Ich finde die Ausführungen von Lanrezac ebenfalls schief bzw. zu drastisch und damit letztlich destruktiv, denn ich könnte ohne groß nachzudenken mehrere Beiträge zur Ausgestaltung durch Mitspieler nennen, wie Anfertigen von Karten, Schreiben von Lexikonartikeln, suchen von Bildern, bearbeiten von Bildern, Arbeiten am Forendessin, Mitwirken in der Spielleitung, Ereignissimulationen, Vermittlungsversuche etc. pp; einer meiner Mitspieler (allerdings in der tat kein klassischer MNler) meinte als Moderator sogar mal schlampig erstellte Beiträge ausbessern zu müssen, was Rechtschreibung und Zeichensetzung, Formatierung usw. anging (was ich mich Anno 2007 allerdings zu unterbinden genötigt sah), auch werden die Mitspieler in den meisten MNs in die Ausgestaltung mit einbezogen und geben vielfach auch von selbst eigene Anregungen.
Daß so viele MNs Monarchien sind - ich will nicht absprechen, daß mancher Lust an Titel und Lametta hat - dürfte aber auch zu einem guten Teil daran liegen, daß das praktisch ist, wenn man inaktive Regierungen/Parlamente und andere Störungen ohne Adminkeule auflösen kann, sondern mit "legitimem Recht" des Monarchen. Ich weiß nämlich aus eigener Erfahrung als MN-Betreiber nur zu gut, wie unschön das ist, wenn plötzlich der vom Volk gewählte Präsident inaktiv wird und kein Gesetz mehr unterzeichnet oder Minister ernennt usw. und die Diskussionen losgehen, wie damit umgegangen werden soll, weil die ersten Neuen wiederweglaufen, weil sie nicht eingebunden werden können. Im "Idealfall" ist der Stellvertreter des jeweiligen Spielers und das Gremium für die Absetzung des Amtsinhabers auch inaktiv.

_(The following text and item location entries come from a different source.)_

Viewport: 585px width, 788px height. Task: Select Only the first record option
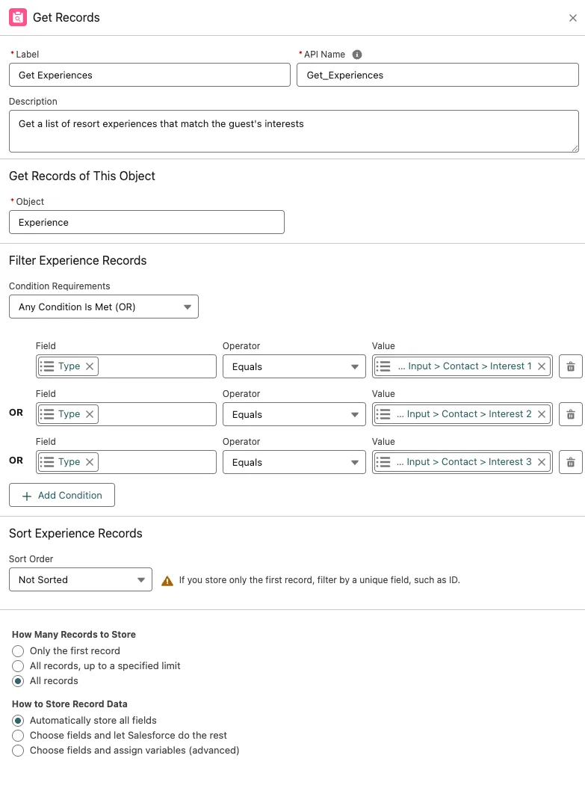click(19, 651)
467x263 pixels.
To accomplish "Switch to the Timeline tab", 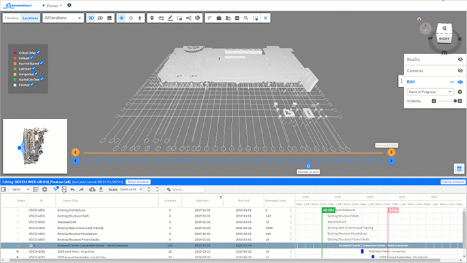I will pyautogui.click(x=12, y=18).
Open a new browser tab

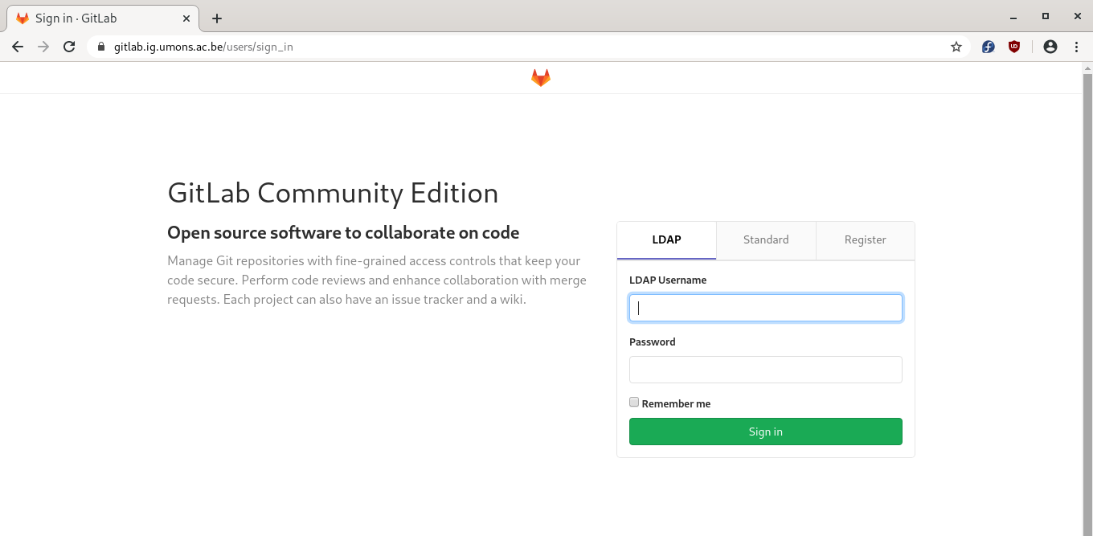coord(217,18)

Viele MN-Monarchen sind definitiv vor allem erste Diener ihres Staates, indem sie halt den Verwaltungskram erledigen - zumindest bis ihnen etwas absolut gegen den Strich geht.
Was die Kurzposts ("Billigposts") angeht, dienen sie ja oft lediglich, um zu signalisieren, daß man zur Interaktion zur Verfügung steht oder anwesend ist.
Aus:
Zitat
Setzt sich an den Tresen.
Ein Glas Wein bitte.
kann ja durchaus etwas tiefschürfend-Philosophisches entwickeln. Kann aber freilich auch völlig belanglos weitergehen.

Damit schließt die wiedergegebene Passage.